Un certain nombre d'aspects inscrivent ce deuxième roman policier de l'auteur turc Alper Canigüz dans la continuité avec le précédent,
L'assassinat d'Hicabi Bey, avec cependant des éléments de complexification qui contribuent à me le faire juger plus mature et accompli.
Dans la continuité, nous retrouvons le héros, Alper Kamu (référence à Albert Camus, suggérée pas assonance), qui a toujours cinq ans, les mêmes caractéristiques intellectuelles et caractérielles, les mêmes moments de spleen et questionnements adultes notamment sur ses rapports à l'autre sexe... Les petits chenapans du quartier populaire continuent d'avoir une part importante dans le récits, de par leurs relations avec Alper et leur « guerre des boutons » entre eux. Les deux représentants de la justice, le commissaire adjoint Onur Çalışkan et le procureur Metin Bilgin ont aussi un rôle (encore plus) fondamental dans la fabula. Enfin, l'on retrouve aussi une histoire dans l'histoire, de nature fantastique et métaphysique encore, écrite et italiques, sous la forme, cette fois, non d'une hallucination par auto-intoxication mais d'une fable contée par le père du petit garçon.

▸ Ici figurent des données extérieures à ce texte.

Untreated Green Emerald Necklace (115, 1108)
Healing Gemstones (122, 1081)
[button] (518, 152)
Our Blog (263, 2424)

Parmi les éléments de complexification, nous sommes confrontés dès le début du récit à deux décès : celui, pour cause naturelle, de l'oncle paternel d'Alper, et celui, par meurtre – en fait, un assassinat – d'un enfant du voisinage de notre petit détective. Le meurtrier avoué, frère de la victime et environ du même âge qu'Alper, s'avérera ne pas l'être, grâce à l'enquête de celui-ci qui, cependant, pour avoir révélé sa découverte à l'assassin avant qu'à la police, se mettra en danger de vie, d'où un long chapitre trépidant de suspense... qui n'est pas la chute du roman, laquelle, beaucoup plus intimiste et psychologique, concernera l'autre décès.
Outre l'imbrication de ces deux histoires de mort, le lien de parenté du défunt adulte avec le petit détective affecte beaucoup ses parents, et lui permet de voir clair dans les causes de leurs rapports si tendus, déprimés et névrotiques – que nous n'avions qu'aperçus avec le sourire dans l'opus précédent. Dans ce roman-ci, les parents sont donc des personnages d'une épaisseur psychologique significative, grâce à leur passé et aux secrets de famille, et Alper est confronté aux relations conjugales adultes dans le plus cru et douloureux questionnement sur ses propres origines et sa place auprès du couple parental. Par conséquent, le personnage d'Alper gagne aussi en profondeur, et ses comportements dépressifs ne sont plus qu'uniquement anecdotiques.
Le style est sensiblement identique à celui que nous connaissons déjà, alternant les registres de langue et jouant constamment sur le décalage entre l'âge mental d'Alper et son quotidien ainsi que son imagination foisonnante de petit garçon.